Unfortunately, often enough. The situation I came up with above was not a hypothetical, but modeled off real problems I run into.
Comment From: mvdan
The logic does direct comparison first, then falls back on unicode equal fold logic
That seems like just case insensitive matching to me. I can't come up with a scenario where a case sensitive match takes precedence over a case insensitive one, from the user's perspective. Since both match, it's always the last that wins - independently of which is the case sensitive match.
Perhaps the code was meant as a quick path to avoid equalFold. Otherwise, I can't figure out its purpose.
Comment From: liggitt
Since both match, it's always the last that wins - independently of which is the case sensitive match.
This is demonstrably how the parser works. I agree it functions in a case-insensitive manner.
Comment From: erikdubbelboer
@mvdan Yes it's a fast path to try and avoid equalFold
which can be expensive in case of unicode strings.

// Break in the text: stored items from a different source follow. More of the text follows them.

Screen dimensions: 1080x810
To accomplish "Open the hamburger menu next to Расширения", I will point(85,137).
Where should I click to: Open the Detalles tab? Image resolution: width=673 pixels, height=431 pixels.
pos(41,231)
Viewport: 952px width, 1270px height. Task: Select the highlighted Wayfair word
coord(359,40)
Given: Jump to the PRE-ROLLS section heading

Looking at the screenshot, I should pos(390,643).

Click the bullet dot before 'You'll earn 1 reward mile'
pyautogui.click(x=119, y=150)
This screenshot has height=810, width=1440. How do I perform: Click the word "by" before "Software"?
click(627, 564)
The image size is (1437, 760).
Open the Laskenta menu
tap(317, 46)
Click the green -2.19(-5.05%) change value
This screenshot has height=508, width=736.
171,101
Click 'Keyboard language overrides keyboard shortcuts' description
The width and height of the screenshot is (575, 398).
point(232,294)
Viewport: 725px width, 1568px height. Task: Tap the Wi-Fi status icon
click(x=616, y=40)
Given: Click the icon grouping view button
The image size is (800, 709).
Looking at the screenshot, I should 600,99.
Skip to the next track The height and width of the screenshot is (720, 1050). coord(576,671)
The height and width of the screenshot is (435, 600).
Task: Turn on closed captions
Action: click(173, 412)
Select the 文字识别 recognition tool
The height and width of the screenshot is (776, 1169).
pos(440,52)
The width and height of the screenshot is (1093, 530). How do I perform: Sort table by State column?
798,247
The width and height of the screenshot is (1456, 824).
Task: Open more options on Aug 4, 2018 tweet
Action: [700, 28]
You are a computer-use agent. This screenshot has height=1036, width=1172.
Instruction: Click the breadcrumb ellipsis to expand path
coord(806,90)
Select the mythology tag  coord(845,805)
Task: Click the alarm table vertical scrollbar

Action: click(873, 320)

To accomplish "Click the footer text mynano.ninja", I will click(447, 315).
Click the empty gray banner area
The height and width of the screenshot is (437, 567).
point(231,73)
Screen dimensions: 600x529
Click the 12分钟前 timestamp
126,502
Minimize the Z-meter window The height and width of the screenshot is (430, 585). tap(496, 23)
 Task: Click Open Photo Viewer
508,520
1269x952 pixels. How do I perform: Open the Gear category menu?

@dsnet I see your point, but making it a struct tag option would mean the package that defined the type has to specify if it should be case sensitive or not. In your example where Foo
wasn't intended to be used with encoding/json
initially it probably wouldn't have these struct tags and would always be case insensitive.
On the one hand it feels weird if the person who maintains the package of Foo
gets to decide if my JSON has to be case sensitive or not. On the other hand that person can already enforce any rule they want by implementing UnmarshalJSON
on Foo
.
Comment From: mvdan
Yes it's a fast path to try and avoid equalFold which can be expensive in case of unicode strings.
Then my point is that this piece of godoc should be removed:
preferring an exact match but also accepting a case-insensitive match.
The decoder always prefers the latest match, not the case-sensitive one.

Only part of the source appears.